● **Records from a pointing dataset**
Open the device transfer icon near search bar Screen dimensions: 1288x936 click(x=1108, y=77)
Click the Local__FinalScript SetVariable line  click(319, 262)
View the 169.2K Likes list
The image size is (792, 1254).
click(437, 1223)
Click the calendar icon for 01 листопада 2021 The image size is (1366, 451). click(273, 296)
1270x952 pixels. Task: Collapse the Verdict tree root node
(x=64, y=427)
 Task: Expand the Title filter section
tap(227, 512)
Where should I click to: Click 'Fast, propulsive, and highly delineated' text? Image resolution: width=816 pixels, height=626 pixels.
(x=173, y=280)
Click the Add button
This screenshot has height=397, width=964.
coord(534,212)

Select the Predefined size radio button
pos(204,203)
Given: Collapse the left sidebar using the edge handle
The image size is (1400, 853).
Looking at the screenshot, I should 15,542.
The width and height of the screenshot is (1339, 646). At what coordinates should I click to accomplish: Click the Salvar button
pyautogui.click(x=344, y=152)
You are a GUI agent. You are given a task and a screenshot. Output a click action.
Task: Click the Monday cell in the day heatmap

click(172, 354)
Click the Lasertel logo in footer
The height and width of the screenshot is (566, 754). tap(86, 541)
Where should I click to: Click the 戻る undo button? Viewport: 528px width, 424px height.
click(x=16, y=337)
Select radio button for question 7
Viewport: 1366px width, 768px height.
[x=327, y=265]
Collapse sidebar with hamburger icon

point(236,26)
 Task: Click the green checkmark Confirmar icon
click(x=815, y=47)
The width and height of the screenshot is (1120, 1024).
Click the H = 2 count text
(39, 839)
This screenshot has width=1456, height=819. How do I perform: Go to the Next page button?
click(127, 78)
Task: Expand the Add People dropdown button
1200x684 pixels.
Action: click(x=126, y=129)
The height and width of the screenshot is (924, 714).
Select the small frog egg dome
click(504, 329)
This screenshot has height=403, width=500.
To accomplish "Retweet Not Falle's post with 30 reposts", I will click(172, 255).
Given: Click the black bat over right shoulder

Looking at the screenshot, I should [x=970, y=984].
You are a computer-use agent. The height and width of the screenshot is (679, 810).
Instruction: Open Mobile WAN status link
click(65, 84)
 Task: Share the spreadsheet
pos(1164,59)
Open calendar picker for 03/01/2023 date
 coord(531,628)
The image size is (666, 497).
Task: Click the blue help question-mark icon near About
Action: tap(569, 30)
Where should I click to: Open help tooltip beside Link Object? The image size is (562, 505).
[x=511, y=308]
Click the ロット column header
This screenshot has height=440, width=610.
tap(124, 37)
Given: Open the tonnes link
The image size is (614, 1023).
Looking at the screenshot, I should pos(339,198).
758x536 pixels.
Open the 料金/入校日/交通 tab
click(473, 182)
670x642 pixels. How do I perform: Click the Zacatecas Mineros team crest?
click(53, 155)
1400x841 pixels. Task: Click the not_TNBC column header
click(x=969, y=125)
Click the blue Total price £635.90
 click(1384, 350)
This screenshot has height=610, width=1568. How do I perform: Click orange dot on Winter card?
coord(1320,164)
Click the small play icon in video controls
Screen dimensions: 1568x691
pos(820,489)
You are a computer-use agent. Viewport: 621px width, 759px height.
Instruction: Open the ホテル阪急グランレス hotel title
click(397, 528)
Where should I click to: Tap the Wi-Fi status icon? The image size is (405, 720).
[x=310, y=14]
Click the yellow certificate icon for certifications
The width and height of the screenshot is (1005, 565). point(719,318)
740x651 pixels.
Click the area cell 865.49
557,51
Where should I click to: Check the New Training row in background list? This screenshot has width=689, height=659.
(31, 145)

● **Short problem**
Return every line of the items above that contains the word "This".

● **Output below**
This screenshot has height=397, width=964.
This screenshot has width=1456, height=819. How do I perform: Go to the Next page button?
This screenshot has height=403, width=500.
This screenshot has height=440, width=610.
This screenshot has height=610, width=1568. How do I perform: Click orange dot on Winter card?
Where should I click to: Check the New Training row in background list? This screenshot has width=689, height=659.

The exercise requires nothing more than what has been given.